Soundgarden frontman Chris Cornell thanked folks crammed into New York club Irving Plaza last night (Nov. 13) for attending the “record release party” for “King Animal,” out yesterday. But from behind those simple words came a lot of power and a lot of history as the Seattle quartet, which reunited two years ago after its 1997 break-up, brought its first album in 16 years to bear amidst a two-hour blitzkrieg that kicked off with dark classics (1988’s “Incessant Mace,” 1991’s “Jesus Christ Pose”).
| “Incessant Mace” (1988) “Jesus Christ Pose” (1991) “My Wave” (1994) “Blow Up…” (1996) “By Crooked Steps” (2012)
It took fans on a ride that culminated with Cornell’s operatic wail atop bassist Ben Shepherd and drummer Matt Cameron’s formidable rhythm section tailing off into a big, evil, perfect wall of feedback from guitarist Kim Thayil that lasted several minutes. And this was all before a tireless “Rusty Cage” during a second encore several minutes after lights up.
The Irving Plaza gig happened to be on the exact 22nd anniversary of Soundgarden/Pearl Jam supergroup Temple of the Dog’s only full show — a fun coincidence considering the fact that Cameron has also been Pearl Jam’s drummer since shortly after Soundgarden broke up.

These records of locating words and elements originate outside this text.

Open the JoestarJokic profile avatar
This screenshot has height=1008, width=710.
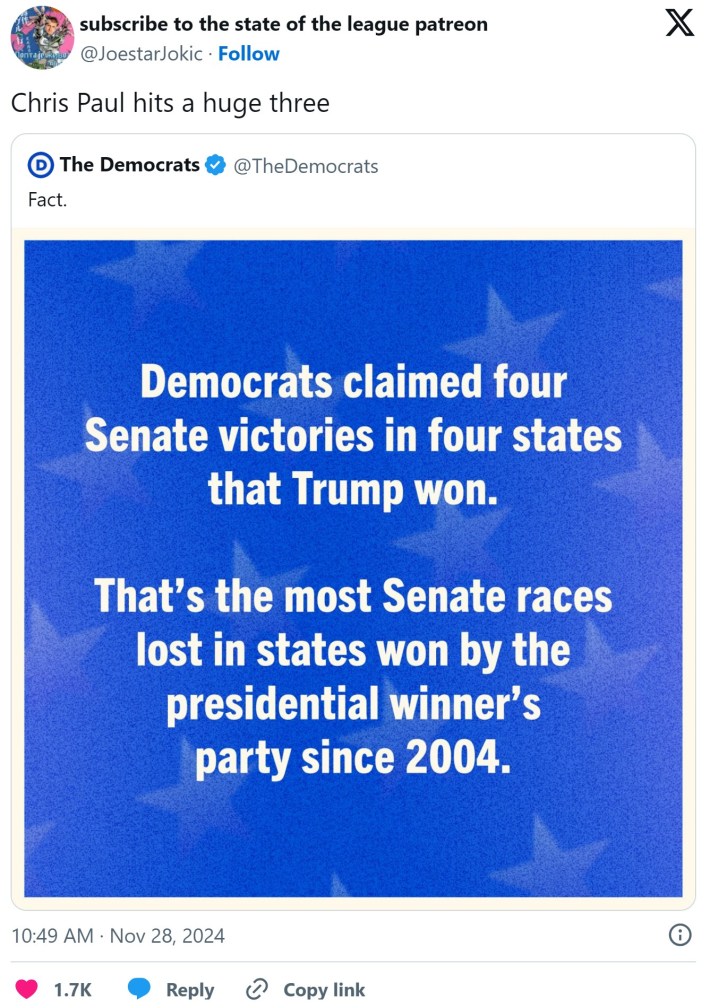click(42, 38)
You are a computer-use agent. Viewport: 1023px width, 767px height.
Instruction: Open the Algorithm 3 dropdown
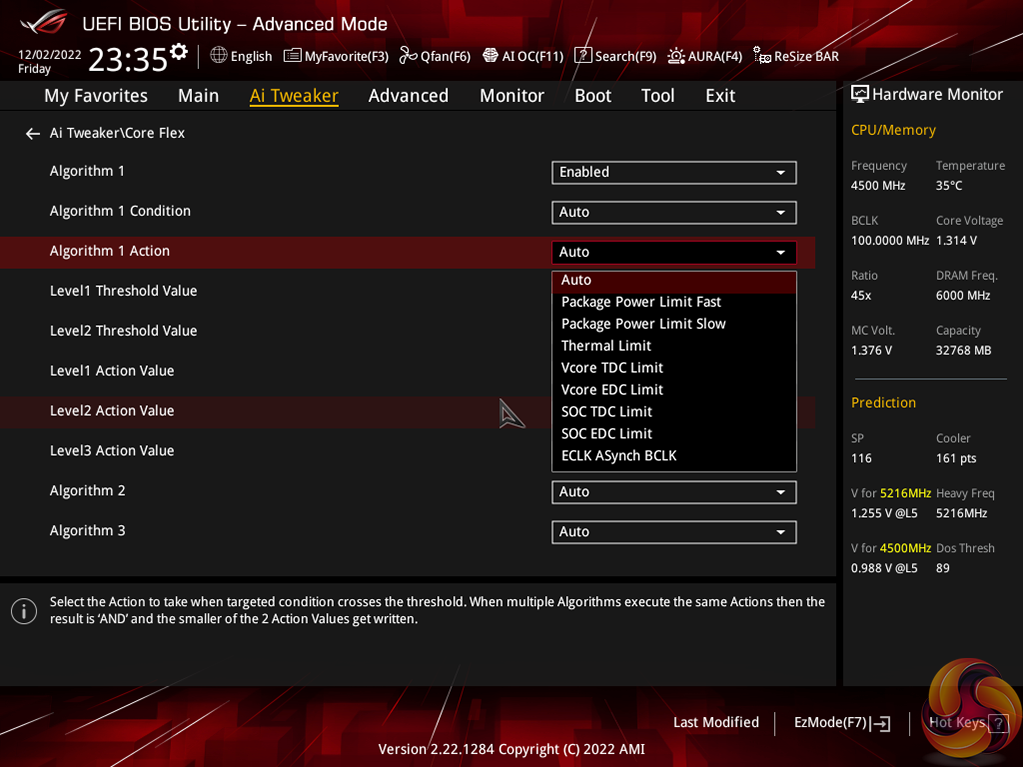pyautogui.click(x=673, y=532)
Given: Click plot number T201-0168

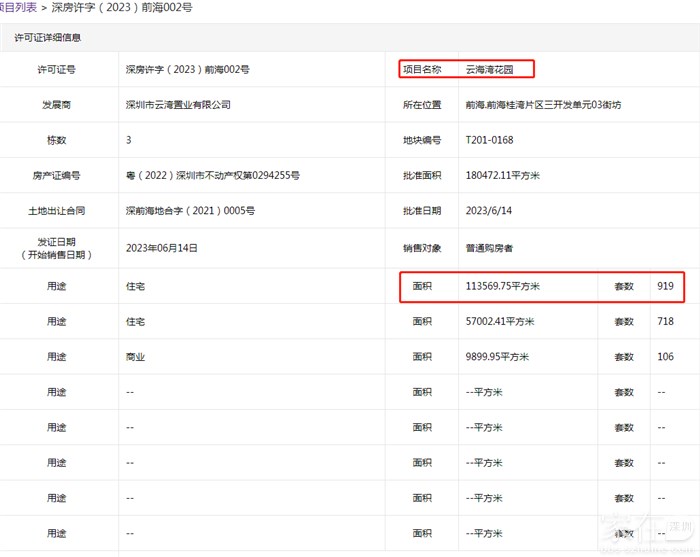Looking at the screenshot, I should [490, 140].
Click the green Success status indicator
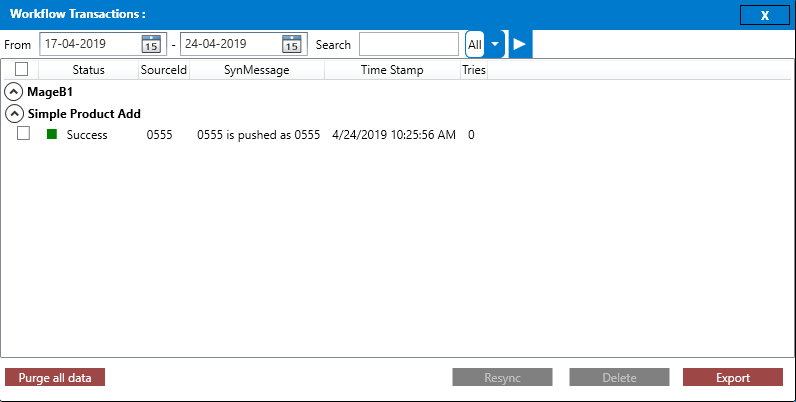The width and height of the screenshot is (796, 402). (52, 135)
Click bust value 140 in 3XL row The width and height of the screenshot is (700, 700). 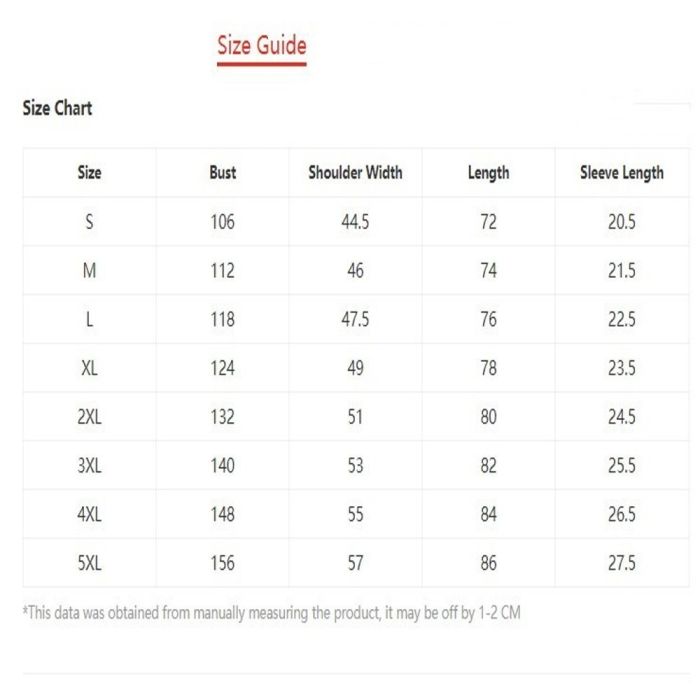[x=223, y=466]
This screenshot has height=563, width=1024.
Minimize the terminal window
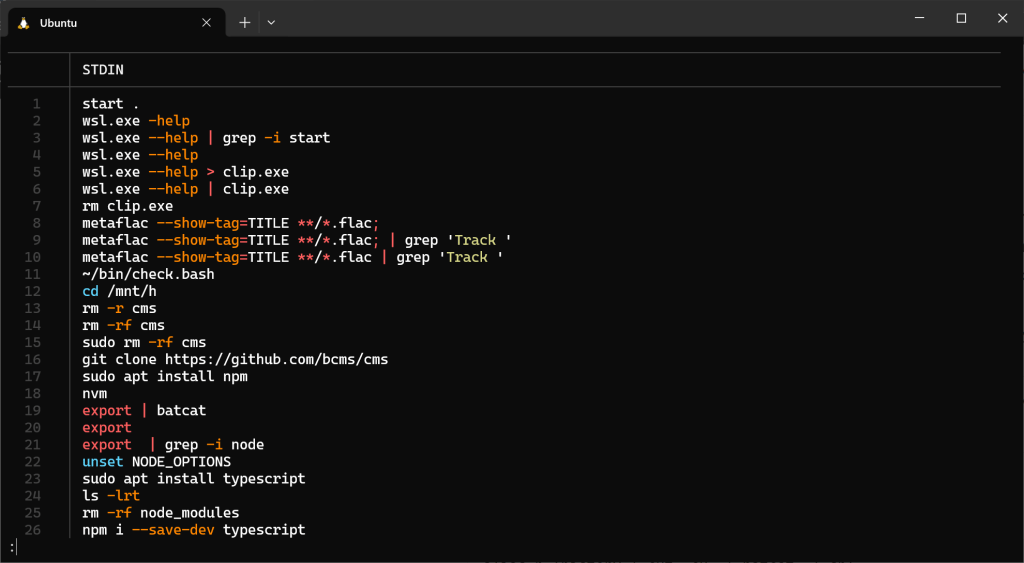pyautogui.click(x=917, y=18)
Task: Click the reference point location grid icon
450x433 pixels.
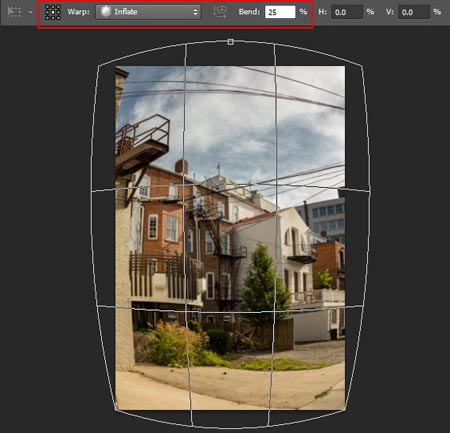Action: click(53, 12)
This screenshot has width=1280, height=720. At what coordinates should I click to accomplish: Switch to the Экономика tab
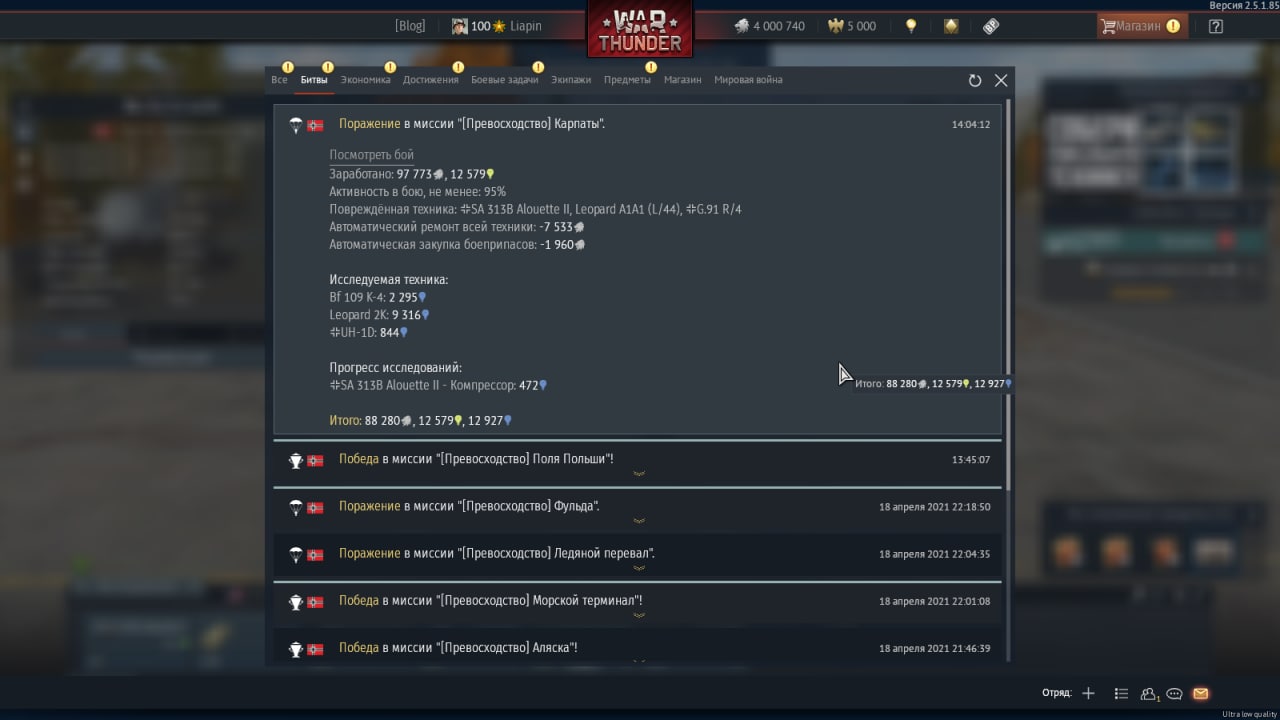pos(365,80)
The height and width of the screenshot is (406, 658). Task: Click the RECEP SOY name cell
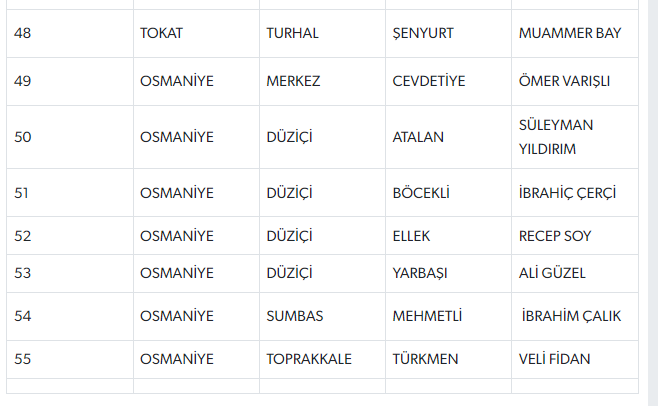pos(575,236)
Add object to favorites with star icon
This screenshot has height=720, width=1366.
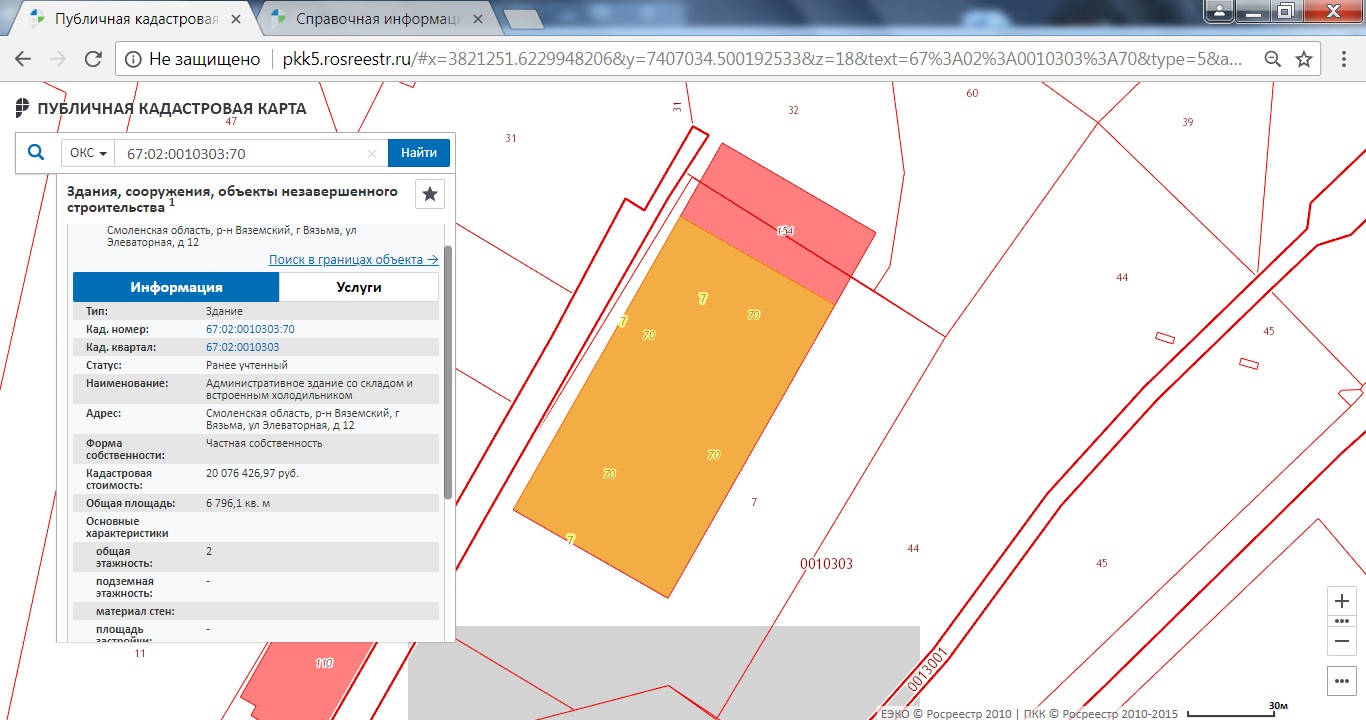[430, 194]
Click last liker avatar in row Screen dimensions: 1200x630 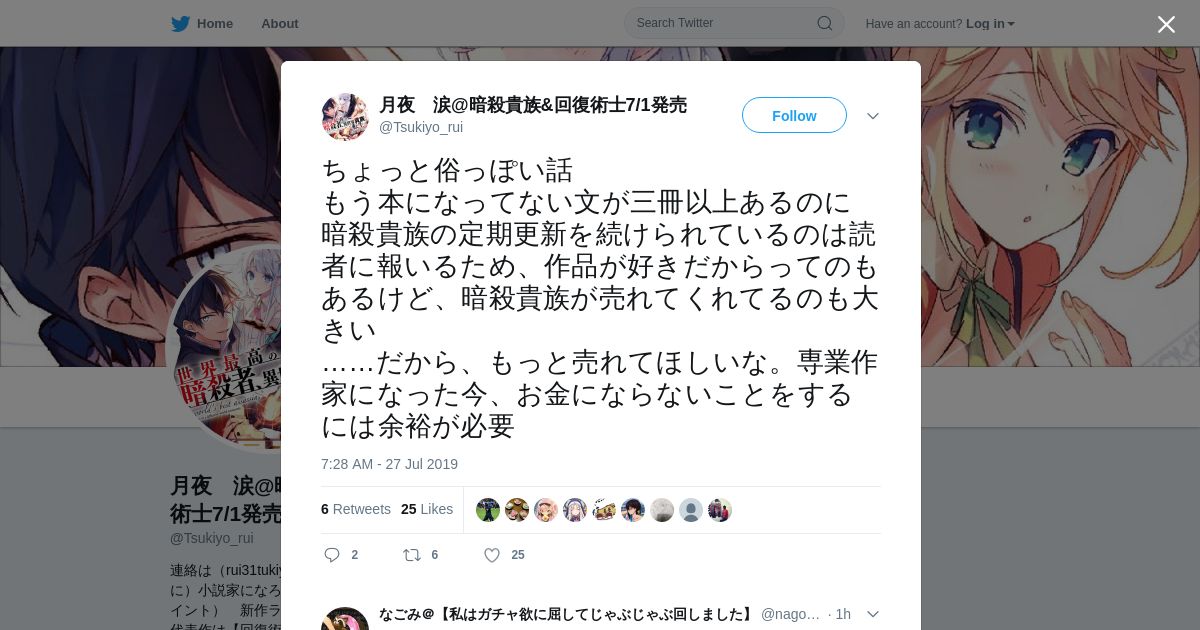pos(720,510)
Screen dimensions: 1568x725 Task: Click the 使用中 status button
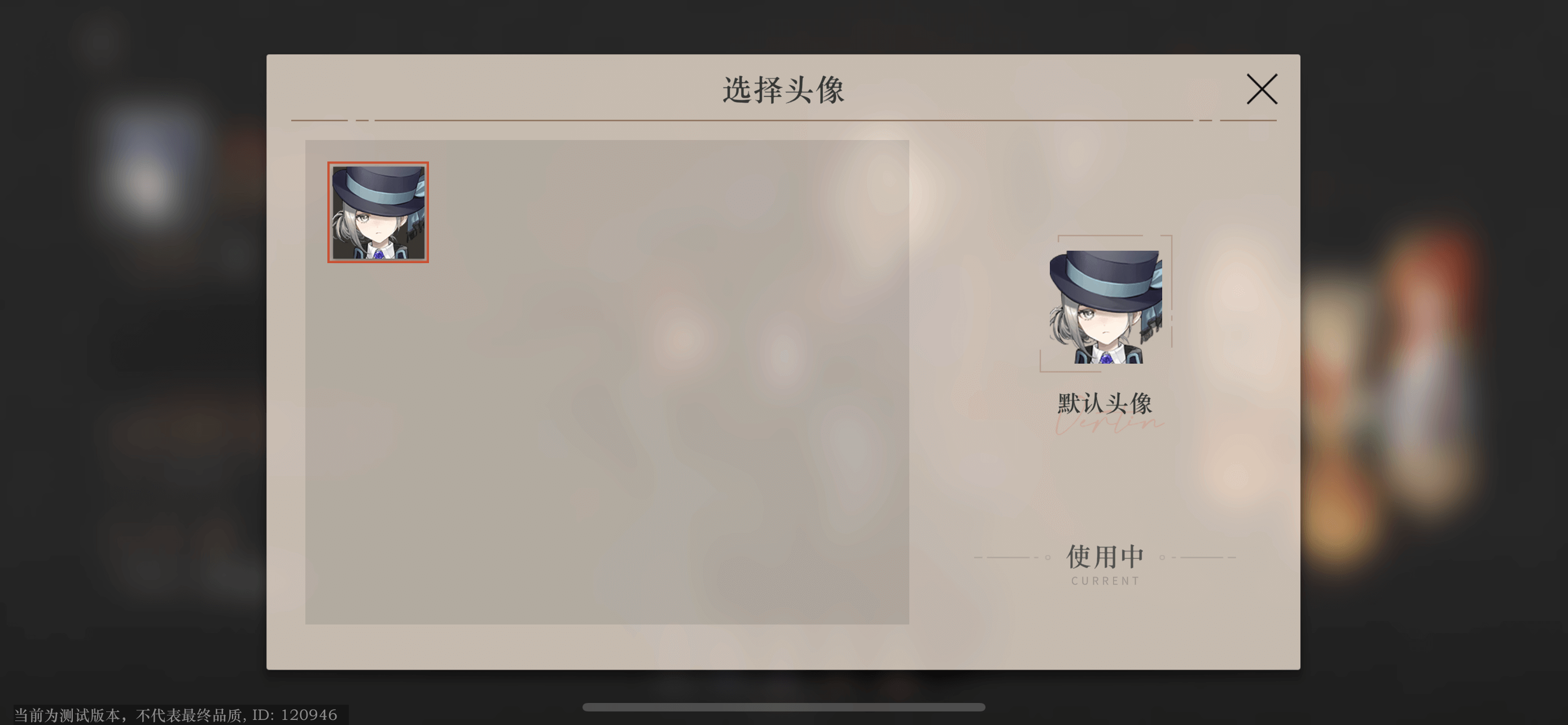[1105, 556]
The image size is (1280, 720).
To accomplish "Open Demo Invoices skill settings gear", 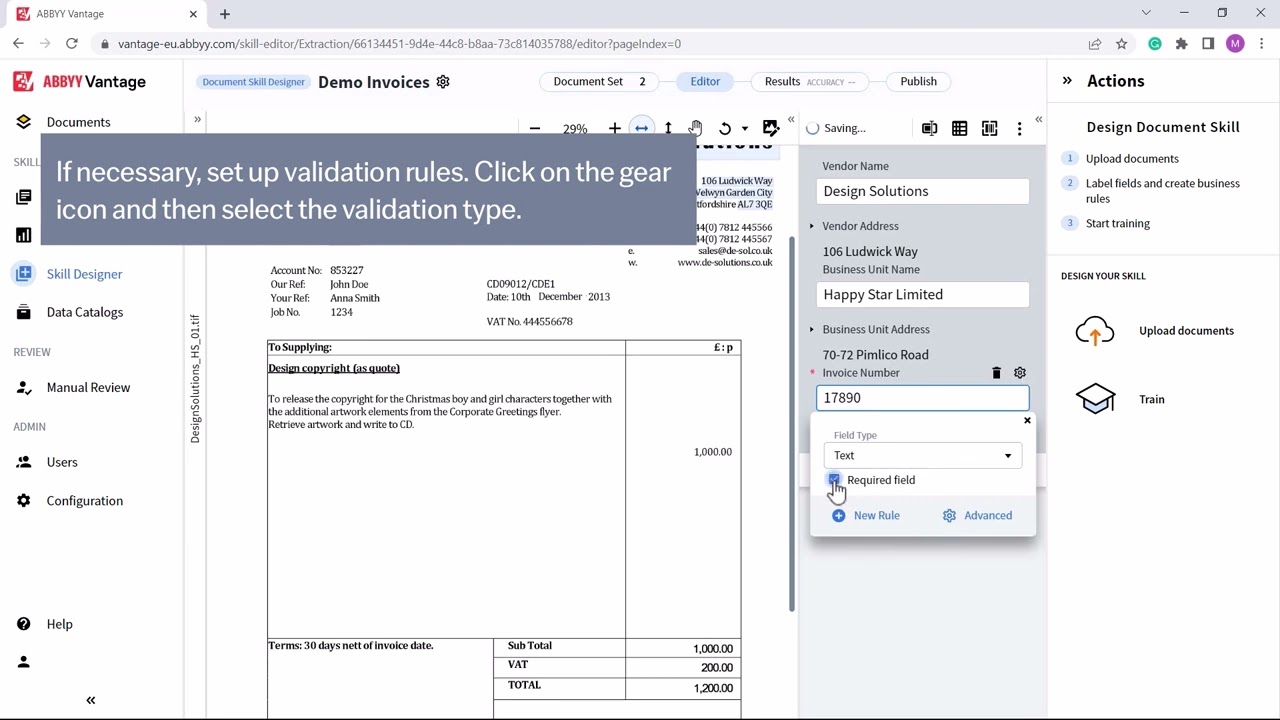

But this show on the night of a new album and a new moon was not about basking in grunge nostalgia. While Soundgarden has headlined arenas around the world since reforming in 2010, it was the infusion of the new “King Animal” material — which is at once freshly inspired and also familiarly Soundgarden-esque — that elevated this particular show and era of the band as live performers above the recent past. With a sheaf of tight new songs on display — “By Crooked Steps,” “Non-State Actor” and “Rowing” among them — their hearts seemed to be in it. The only noticeable falter was as new almost-ballad “Black Saturday” fell mostly flat.
This corollary effect of the inspired new stuff finding vocal approval from the crowd (which included Foo Fighter Taylor Hawkins headbanging from the soundboard) was that the vintage material (which of course got everyone shouting along, crowd surfing, cheering) seemed to be breathed with new life suddenly. 1987’s “Hunted Down,” the band’s very first single, erupted into the 1100 capacity club halfway thorough, and a slew of songs from 1991’s “Badmotorfinger” got the biggest rise from fans — “Outshined, “Room A Thousand Years Wide,” “Drawing Flies,” though later hits “Fell On Black Days” and “Spoonman” acquitted themselves nicely.
By the end of the night, Cornell had sweated his white t-shirt see through and fedora-and- Neurosis-t-shirt-wearing Thayil was smirking knowingly as he attempted to kill the crowd dead — in a good way — with his squalling feedback. It isn’t 1991 for Soundgarden anymore — it’s 2012, and what a good thing that is.